Unsupervised Detection of Topological Phase Transitions with a Quantum Reservoir
Li Xin, Da Zhang, Zhang-Qi Yin
TL;DR
The paper tackles the challenge of identifying topological phase transitions in strongly correlated systems by introducing an unsupervised quantum reservoir computing framework that leverages many-body localized dynamics within a discrete-time crystal circuit. By evolving input states under $U_F(g, \boldsymbol{\phi}, \boldsymbol{h})$ and measuring only local observables $\langle Z_i \rangle$ and $\langle Z_i Z_{i+1} \rangle$, followed by t-SNE embedding and Gaussian Mixture Model clustering, the method uncovers phase structure in the extended SSH model without full density-matrix tomography; it shows that the DTC-MBL processing amplifies distinctions between phases and enables practical, scalable phase diagram reconstruction on NISQ devices.
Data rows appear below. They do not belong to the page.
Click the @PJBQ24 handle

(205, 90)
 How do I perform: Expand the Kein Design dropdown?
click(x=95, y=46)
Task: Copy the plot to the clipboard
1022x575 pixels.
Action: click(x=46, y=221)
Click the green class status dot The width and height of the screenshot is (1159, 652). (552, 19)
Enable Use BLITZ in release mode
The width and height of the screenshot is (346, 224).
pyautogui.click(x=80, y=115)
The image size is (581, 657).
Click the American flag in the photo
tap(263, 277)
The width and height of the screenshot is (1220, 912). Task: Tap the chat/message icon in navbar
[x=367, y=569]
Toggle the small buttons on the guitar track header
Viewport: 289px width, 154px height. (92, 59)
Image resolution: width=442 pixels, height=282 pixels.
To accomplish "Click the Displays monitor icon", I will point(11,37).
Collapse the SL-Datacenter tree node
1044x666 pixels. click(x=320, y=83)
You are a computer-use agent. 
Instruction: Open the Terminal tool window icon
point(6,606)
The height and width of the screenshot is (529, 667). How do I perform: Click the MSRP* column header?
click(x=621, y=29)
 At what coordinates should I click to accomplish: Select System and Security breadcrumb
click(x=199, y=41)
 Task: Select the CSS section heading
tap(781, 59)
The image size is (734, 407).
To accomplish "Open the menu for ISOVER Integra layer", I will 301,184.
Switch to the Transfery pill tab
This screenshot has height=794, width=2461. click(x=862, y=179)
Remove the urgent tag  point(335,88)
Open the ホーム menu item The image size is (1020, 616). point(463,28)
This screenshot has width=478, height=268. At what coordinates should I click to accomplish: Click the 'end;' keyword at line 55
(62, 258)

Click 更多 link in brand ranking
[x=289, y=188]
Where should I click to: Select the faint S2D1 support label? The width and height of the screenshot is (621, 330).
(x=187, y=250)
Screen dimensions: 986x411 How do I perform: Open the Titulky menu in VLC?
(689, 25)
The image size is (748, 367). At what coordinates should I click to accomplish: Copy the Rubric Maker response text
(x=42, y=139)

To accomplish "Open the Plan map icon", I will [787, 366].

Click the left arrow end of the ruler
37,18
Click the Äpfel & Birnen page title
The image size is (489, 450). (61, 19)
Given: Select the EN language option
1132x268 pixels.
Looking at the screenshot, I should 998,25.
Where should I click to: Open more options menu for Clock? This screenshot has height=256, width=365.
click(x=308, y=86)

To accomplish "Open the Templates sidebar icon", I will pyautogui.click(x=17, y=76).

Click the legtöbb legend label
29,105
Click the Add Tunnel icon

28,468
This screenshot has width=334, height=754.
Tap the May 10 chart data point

The approach yields MBTI-consistent phase boundaries and demonstrates robustness to noise, highlighting a practical pathway for probing quantum phase transitions in 1D strongly correlated systems. It further suggests potential extensions to higher dimensions through prethermal dynamics or DTC modes, offering a versatile framework for topology-driven quantum many-body studies.
Abstract
In quantum many-body systems, characterizing topological phase transitions typically requires complex many-body topological invariants, which are costly to compute and measure. Inspired by quantum reservoir computing, we propose an unsupervised quantum phase detection method based on a many-body localized evolution, enabling efficient identification of phase transitions in the extended SSH model. The evolved quantum states produce feature distributions under local measurements, which, after simple post-processing and dimensionality reduction, naturally cluster according to different Hamiltonian parameters. Numerical simulations show that the evolution combined with local measurements can significantly amplify distinctions between quantum states, providing an efficient means to detect topological phase transitions. Our approach requires neither complex measurements nor full density matrix reconstruction, making it practical and feasible for noisy intermediate-scale quantum devices.